Questa parola ricorre 73 volte nei Salmi, generalmente al termine di una frase o di un paragrafo, ma nel Salmo 55:19 e 57:3 la troviamo nel mezzo di un versetto;  è adoperata, poi, tre volte nel libro di Abacuc (3:3, 9, 13).

 

Nella nostra versione non la si traduce mai, ma la si conserva come tale in tutti questi luoghi.

 

Essa ricorre solo nella poesia e si suppone che riguardi il modo di cantare brani poetici. Probabilmente è un termine musicale.

 

Inoltre, in generale, essa indica una pausa nel senso come pure nell’esecuzione musicale.

 

Gesenius (Lex.) suppone che il significato più probabile di questo termine musicale, o nota, sia "silenzio" o "pausa", e che essa fosse usata nel canto delle parole del Salmo, per dirigere il cantore a tacersi o a fare una pausa, mentre gli strumenti suonavano un interludio o un’armonia.

 

È probabile, se questo era l’uso del termine, che corrispondesse comunemente al senso del brano, e fosse inserito laddove il senso rendeva la pausa appropriata. E fuor di dubbio che di solito questo sia il caso.

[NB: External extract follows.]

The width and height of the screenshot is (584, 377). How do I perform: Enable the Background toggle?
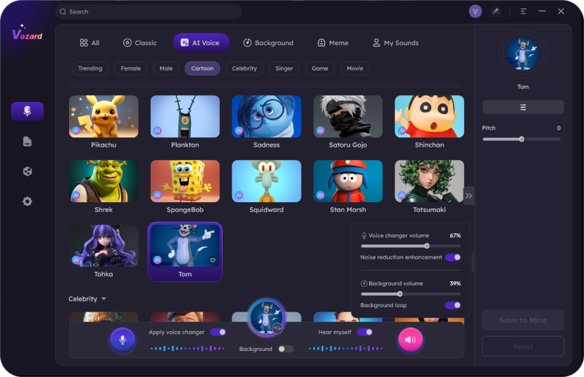point(285,349)
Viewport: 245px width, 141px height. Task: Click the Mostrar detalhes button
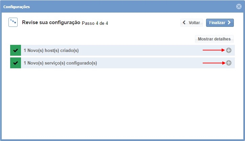214,39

Chiunque sia familiare con il carattere delle notazioni musicali, comprenderà subito, però, che non dobbiamo supporre che questo sia invariabilmente e necessariamente così, perché le pause musicali non corrispondono sempre alle pause nel senso.

 

Ewald ritiene che, a differenza di questa concezione, essa indichi piuttosto che nel luogo dove ricorre, la voce debba essere resa più forte, e che quindi sia sinonimo di “in alto”, più in alto”, “più forte”, dall’ebraico “sal, salal” (ascendere).

 

Alcuni, quindi, ritengono che si tratti di una semplice interruzione, una pausa musicale, altri pensano che significhi: «Cantate più forte, alzate il tono di una misura: sta per venire un argomento più importante, quindi accordate di nuovo le vostre arpe».

 

Le corde dell’arpa, infatti, ben presto si allentano e devono tornare a essere tese in modo appropriato.

 

È  altresì vero che le corde del nostro cuore diventino ancor più scordate. 

Fate in modo che Sela vi insegni a pregare: Possa il mio cuore essere sempre intonato, come il suono melodioso dell’arpa di Davide.

Possiamo almeno imparare che ogni qual volta vediamo Sela, dovremmo considerarlo come un segnale che ci invita a fare particolare attenzione. Leggiamo il brano che lo precede e quello che lo segue con maggiore cura, perché sicuramente c’è qualcosa di importante, per cui ci viene chiesto di riflettervi maggiormente facendo una pausa di riflessione, oppure come quando siamo esortati a

elevare il nostro cuore cantando in modo riconoscente.

Sela.

 

Annotazioni tratte da “Il tesoro di Davide” di Charles Spurgeon.